Page excerpt:
╔══
Flu shot only 36% effective, making bad year worse

NEW YORK — The flu vaccine is doing a poor job protecting older Americans and others against the bug that’s causing most illnesses.

Preliminary figures released Thursday suggest the vaccine is 36 percent effective overall in preventing flu illness severe enough to send a patient to the doctor’s office.

There’s only been one other time in the last decade when the flu vaccine did a worse job.

Most illnesses this winter have been caused by a nasty kind of flu called Type A H3N2. The vaccine was only 25 percent effective against that type.

This kind of virus tends to cause more suffering and have been responsible for the worst recent flu seasons. But experts have wondered whether low vaccine effectiveness is another reason for the surprisingly severe season hitting the United States this winter.

Court got 1.17M war crimes claims from Afghanistan

KABUL, Afghanistan — Since the International Criminal Court began collecting material three months ago for a possible war crimes case involving Afghanistan, it has gotten a staggering 1.17 million statements from Afghans who say they were victims.

The statements include accounts of alleged atrocities not only by groups like the Taliban and the Islamic State, but also involving Afghan Security Forces and government-affiliated warlords, the U.S.-led coalition, and foreign and domestic spy agencies, said Abdul Wadood Pedram of the Human Rights and Eradication of Violence Organization.

The statements were collected between Nov. 20, 2017, and Jan. 31, 2018, by organizations based in Europe and Afghanistan and sent to the ICC, Pedram said. Because one statement might include multiple victims and one organization might represent thousands of victim statements, the number of Afghans seeking justice from the ICC could be several million.

“It is shocking there are so many,” Pedram said, noting that in some instances, whole villages were represented. “It shows how the justice system in Afghanistan is not bringing justice for the victims and their families.”

South Africa has new president, Cyril Ramaphosa

CAPE TOWN, South Africa — Cyril Ramaphosa became South Africa’s president with a message of clean government and inclusiveness on Thursday, stirring the hopes of many South Africans that he can reverse a corrosive period of decline and division under his predecessor, Jacob Zuma.

Ramaphosa, a lead negotiator in the transition from apartheid to democracy in the early 1990s, was elected by jubilant ruling party legislators anxious to shed political limbo and get the leadership of the country back on track. In an indication of the challenges facing Ramaphosa, the two main opposition parties did not participate in the National Assembly vote, arguing it was a sham process because the ruling African National Congress party was tainted by its association with corruption during the Zuma era.
╚══
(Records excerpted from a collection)
╔══
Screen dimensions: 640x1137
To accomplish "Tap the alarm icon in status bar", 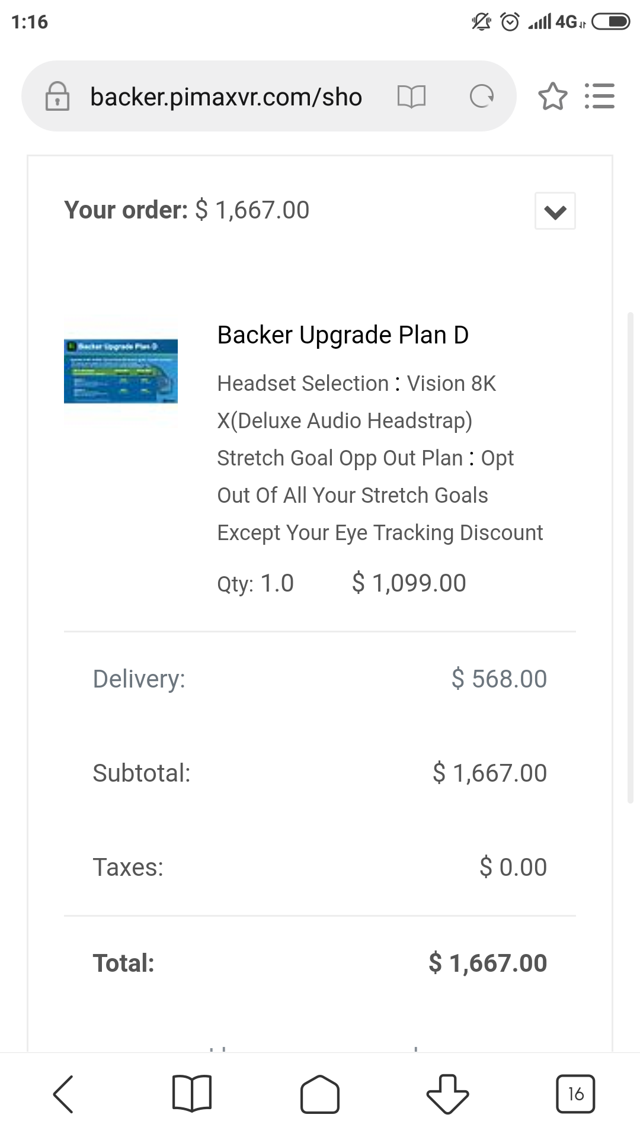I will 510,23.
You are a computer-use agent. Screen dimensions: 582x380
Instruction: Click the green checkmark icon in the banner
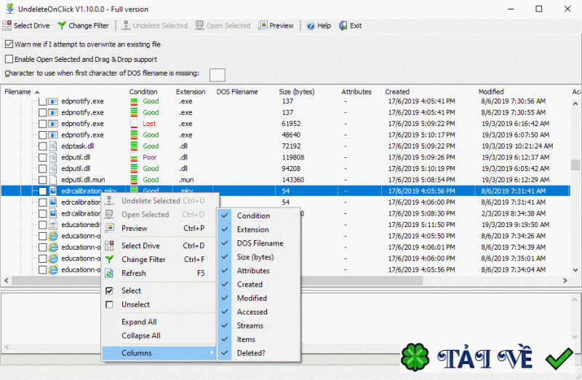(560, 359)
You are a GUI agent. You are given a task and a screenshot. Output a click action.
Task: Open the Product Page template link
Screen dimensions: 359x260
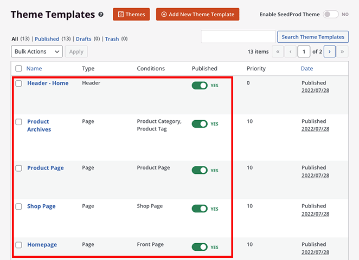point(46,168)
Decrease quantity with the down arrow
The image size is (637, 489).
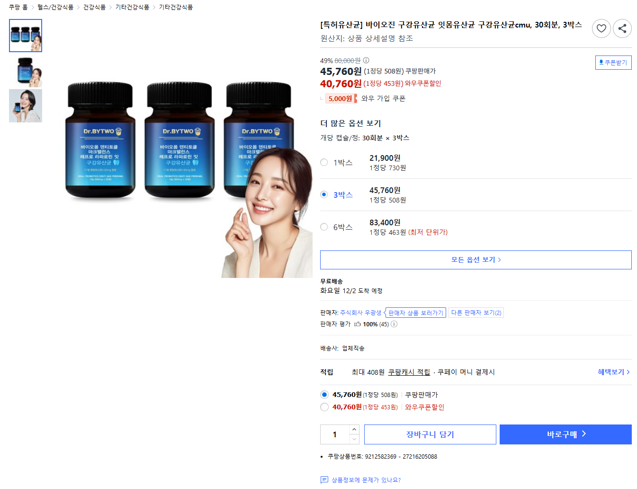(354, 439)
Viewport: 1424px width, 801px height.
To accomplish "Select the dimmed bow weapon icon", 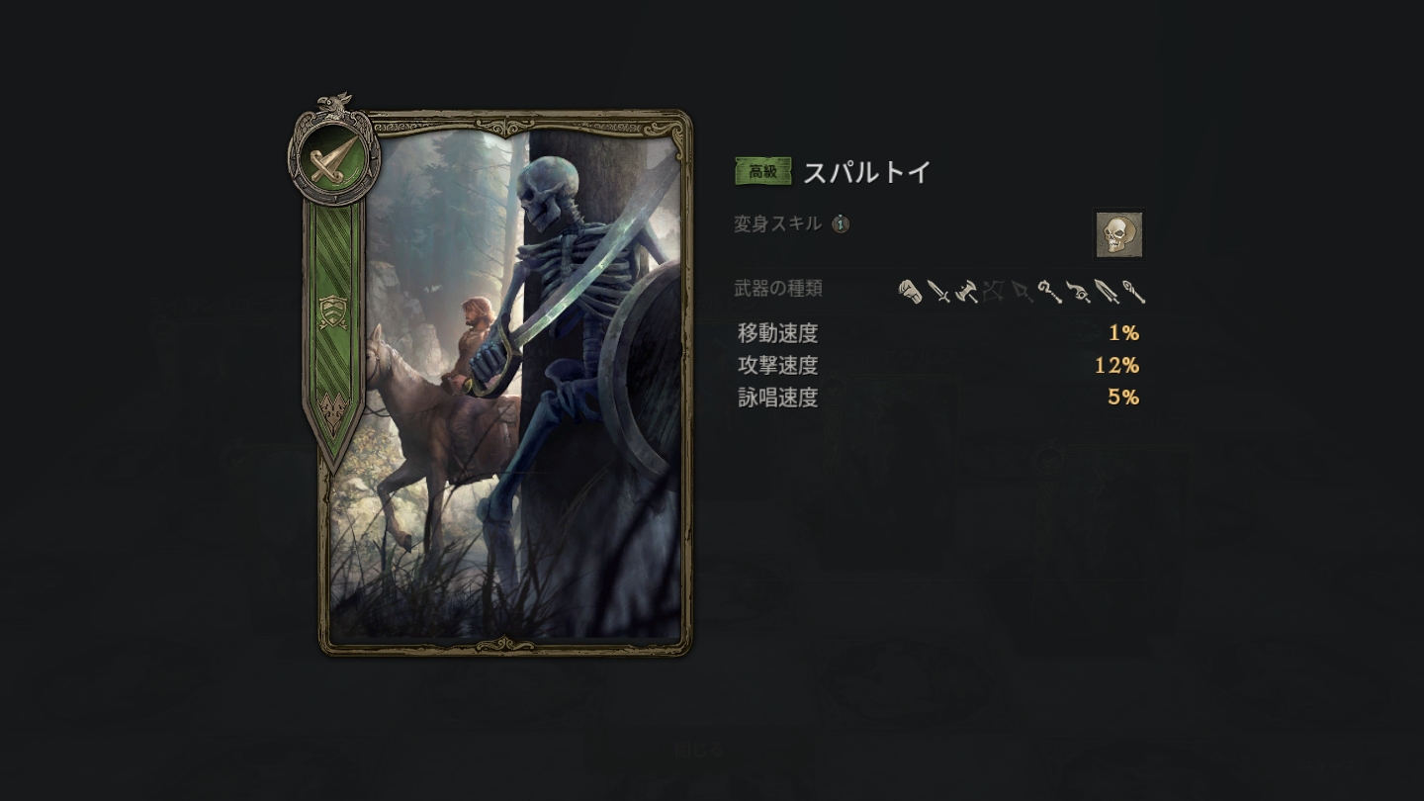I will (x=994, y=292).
╚══
Tasks to carry out:
(a) According to the news briefs, how effective was the flu vaccine against Type A H3N2?
(b) Continue the news briefs from where they stop, following the paragraph about the Ramaphosa vote.

Responses to the tasks:
(a) 25 percent.

(b)
Even so, the 65-year-old Ramaphosa delivered a measured, conciliatory speech to lawmakers in a chamber that had been the scene of heckling and sometimes scuffles during appearances by Zuma, who resigned late Wednesday after protracted discussions with ANC leaders who told him to step down or face a parliamentary motion of no confidence.

“I will try very hard not to disappoint the people of South Africa,” Ramaphosa said soon after he was nominated as an unopposed presidential candidate and elected by his party.

Chief Justice Mogoeng Mogoeng presided over the parliamentary election as well as a separate swearing-in ceremony for Ramaphosa.

Food a serious quest at Olympics

PYEONGCHANG, South Korea — First, U.S. snowboarding star Chloe Kim tweeted about being “down for some ice cream” while competing in Pyeongchang, then about being “hangry” because she hadn’t finished her breakfast sandwich.

Clearly, food is a big deal for Olympians, and it’s usually much more complicated than ice cream and sandwiches: the very specific, highly calibrated fuel they put in their bodies — for energy, for health, for warmth, for a psychological and physiological edge — is an important part of what makes them excel.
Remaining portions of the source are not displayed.